Stored records
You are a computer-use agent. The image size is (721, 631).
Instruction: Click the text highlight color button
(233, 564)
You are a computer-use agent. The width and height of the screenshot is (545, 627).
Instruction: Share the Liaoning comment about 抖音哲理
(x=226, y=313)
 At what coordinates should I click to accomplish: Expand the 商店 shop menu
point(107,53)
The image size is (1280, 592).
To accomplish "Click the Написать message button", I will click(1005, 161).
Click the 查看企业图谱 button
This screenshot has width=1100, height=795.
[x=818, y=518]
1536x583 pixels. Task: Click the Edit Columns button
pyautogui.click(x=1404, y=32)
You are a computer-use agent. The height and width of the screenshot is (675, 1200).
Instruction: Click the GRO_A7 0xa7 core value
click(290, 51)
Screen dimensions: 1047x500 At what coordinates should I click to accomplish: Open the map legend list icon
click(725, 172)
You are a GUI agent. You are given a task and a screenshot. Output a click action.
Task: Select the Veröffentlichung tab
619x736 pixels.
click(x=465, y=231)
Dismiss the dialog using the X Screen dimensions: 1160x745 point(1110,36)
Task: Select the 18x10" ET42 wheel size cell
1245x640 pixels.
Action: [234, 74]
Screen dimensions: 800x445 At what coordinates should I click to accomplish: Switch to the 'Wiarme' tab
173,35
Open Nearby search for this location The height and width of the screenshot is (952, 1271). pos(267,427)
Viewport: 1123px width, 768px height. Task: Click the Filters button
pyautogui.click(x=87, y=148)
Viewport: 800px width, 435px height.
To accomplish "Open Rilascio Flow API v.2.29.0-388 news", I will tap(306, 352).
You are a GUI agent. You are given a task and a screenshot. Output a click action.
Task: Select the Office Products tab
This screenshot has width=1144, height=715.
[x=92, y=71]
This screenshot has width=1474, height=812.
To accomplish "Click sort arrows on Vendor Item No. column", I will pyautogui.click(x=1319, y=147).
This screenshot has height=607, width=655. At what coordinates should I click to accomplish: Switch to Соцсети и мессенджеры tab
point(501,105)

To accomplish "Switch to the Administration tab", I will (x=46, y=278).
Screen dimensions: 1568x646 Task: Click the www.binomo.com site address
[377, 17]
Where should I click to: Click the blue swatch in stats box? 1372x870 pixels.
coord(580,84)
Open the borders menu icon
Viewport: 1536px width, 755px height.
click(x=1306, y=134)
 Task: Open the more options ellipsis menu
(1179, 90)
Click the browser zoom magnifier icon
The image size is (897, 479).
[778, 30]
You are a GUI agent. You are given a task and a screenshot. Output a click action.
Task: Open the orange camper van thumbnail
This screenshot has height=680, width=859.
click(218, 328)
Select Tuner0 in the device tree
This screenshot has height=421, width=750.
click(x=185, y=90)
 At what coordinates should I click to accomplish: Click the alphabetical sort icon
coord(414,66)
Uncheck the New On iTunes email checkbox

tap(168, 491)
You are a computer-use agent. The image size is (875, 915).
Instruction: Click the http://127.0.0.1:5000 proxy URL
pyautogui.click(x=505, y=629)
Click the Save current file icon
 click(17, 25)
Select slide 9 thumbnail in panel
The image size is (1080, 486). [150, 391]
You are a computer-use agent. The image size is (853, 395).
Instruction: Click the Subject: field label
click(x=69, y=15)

» ASSIGNMENT
Write the entries out again in full, exactly as they appear above.

» THE COMPLETED TASK
You are a computer-use agent. The image size is (721, 631).
Instruction: Click the text highlight color button
(233, 564)
You are a computer-use agent. The width and height of the screenshot is (545, 627).
Instruction: Share the Liaoning comment about 抖音哲理
(x=226, y=313)
 At what coordinates should I click to accomplish: Expand the 商店 shop menu
point(107,53)
The image size is (1280, 592).
To accomplish "Click the Написать message button", I will click(1005, 161).
Click the 查看企业图谱 button
This screenshot has width=1100, height=795.
[x=818, y=518]
1536x583 pixels. Task: Click the Edit Columns button
pyautogui.click(x=1404, y=32)
You are a computer-use agent. The height and width of the screenshot is (675, 1200).
Instruction: Click the GRO_A7 0xa7 core value
click(290, 51)
Screen dimensions: 1047x500 At what coordinates should I click to accomplish: Open the map legend list icon
click(725, 172)
You are a GUI agent. You are given a task and a screenshot. Output a click action.
Task: Select the Veröffentlichung tab
619x736 pixels.
click(x=465, y=231)
Dismiss the dialog using the X Screen dimensions: 1160x745 point(1110,36)
Task: Select the 18x10" ET42 wheel size cell
1245x640 pixels.
Action: [234, 74]
Screen dimensions: 800x445 At what coordinates should I click to accomplish: Switch to the 'Wiarme' tab
173,35
Open Nearby search for this location The height and width of the screenshot is (952, 1271). pos(267,427)
Viewport: 1123px width, 768px height. Task: Click the Filters button
pyautogui.click(x=87, y=148)
Viewport: 800px width, 435px height.
To accomplish "Open Rilascio Flow API v.2.29.0-388 news", I will tap(306, 352).
You are a GUI agent. You are given a task and a screenshot. Output a click action.
Task: Select the Office Products tab
This screenshot has width=1144, height=715.
[x=92, y=71]
This screenshot has width=1474, height=812.
To accomplish "Click sort arrows on Vendor Item No. column", I will pyautogui.click(x=1319, y=147).
This screenshot has height=607, width=655. At what coordinates should I click to accomplish: Switch to Соцсети и мессенджеры tab
point(501,105)

To accomplish "Switch to the Administration tab", I will (x=46, y=278).
Screen dimensions: 1568x646 Task: Click the www.binomo.com site address
[377, 17]
Where should I click to: Click the blue swatch in stats box? 1372x870 pixels.
coord(580,84)
Open the borders menu icon
Viewport: 1536px width, 755px height.
click(x=1306, y=134)
 Task: Open the more options ellipsis menu
(1179, 90)
Click the browser zoom magnifier icon
The image size is (897, 479).
[778, 30]
You are a GUI agent. You are given a task and a screenshot. Output a click action.
Task: Open the orange camper van thumbnail
This screenshot has height=680, width=859.
click(218, 328)
Select Tuner0 in the device tree
This screenshot has height=421, width=750.
click(x=185, y=90)
 At what coordinates should I click to accomplish: Click the alphabetical sort icon
coord(414,66)
Uncheck the New On iTunes email checkbox

tap(168, 491)
You are a computer-use agent. The image size is (875, 915).
Instruction: Click the http://127.0.0.1:5000 proxy URL
pyautogui.click(x=505, y=629)
Click the Save current file icon
 click(17, 25)
Select slide 9 thumbnail in panel
The image size is (1080, 486). [150, 391]
You are a computer-use agent. The image size is (853, 395).
Instruction: Click the Subject: field label
click(x=69, y=15)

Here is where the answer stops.